_Dataset records_:
-- Start --

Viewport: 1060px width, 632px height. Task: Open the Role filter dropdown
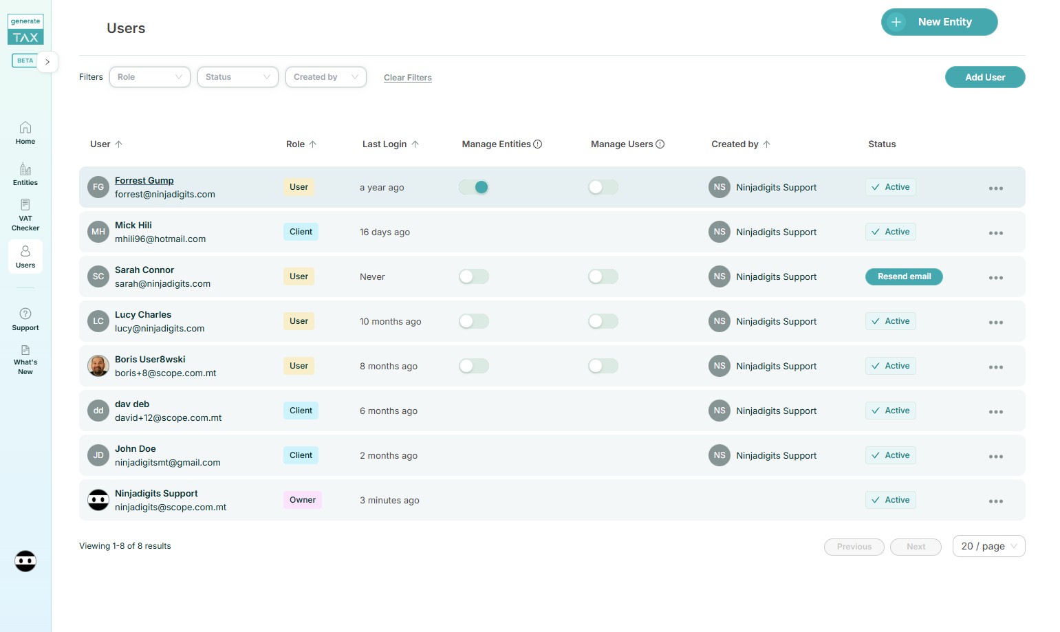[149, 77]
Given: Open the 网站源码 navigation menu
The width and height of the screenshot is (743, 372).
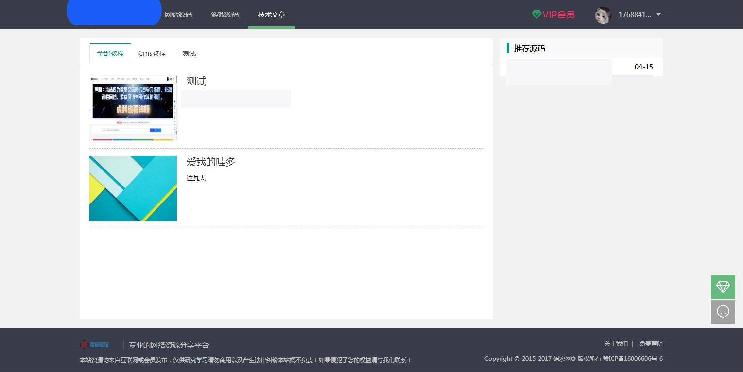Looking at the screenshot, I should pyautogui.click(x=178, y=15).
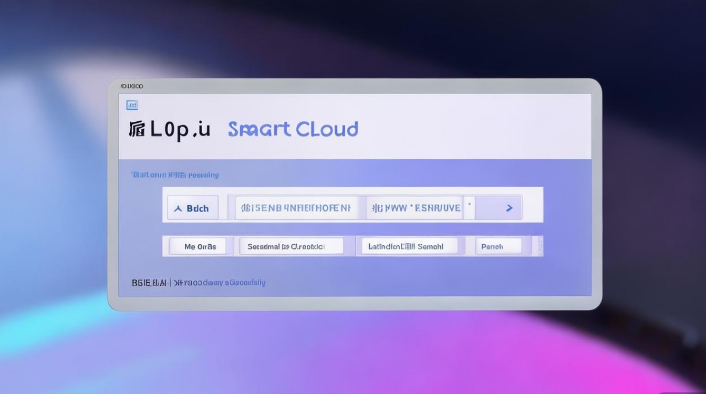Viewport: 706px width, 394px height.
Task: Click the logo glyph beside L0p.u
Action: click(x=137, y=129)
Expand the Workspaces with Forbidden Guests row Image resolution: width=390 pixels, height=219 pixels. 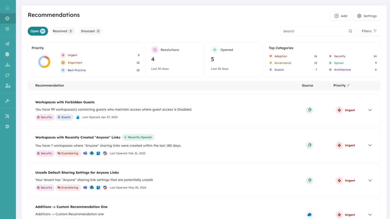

-- End --

_What the task asks_: Format the listing above as a Markdown table with columns No. and Line, putting each line in its own numbered row and skipping blank lines. Omit the pictures.

_Solution_:
| No. | Line |
|---|---|
| 1 | Viewport: 1060px width, 632px height. Task: Open the Role filter dropdown |
| 2 | [149, 77] |
| 3 | Given: Open the 网站源码 navigation menu |
| 4 | The width and height of the screenshot is (743, 372). |
| 5 | Looking at the screenshot, I should pyautogui.click(x=178, y=15). |
| 6 | Viewport: 706px width, 394px height. |
| 7 | Task: Click the logo glyph beside L0p.u |
| 8 | Action: click(x=137, y=129) |
| 9 | Expand the Workspaces with Forbidden Guests row Image resolution: width=390 pixels, height=219 pixels.  |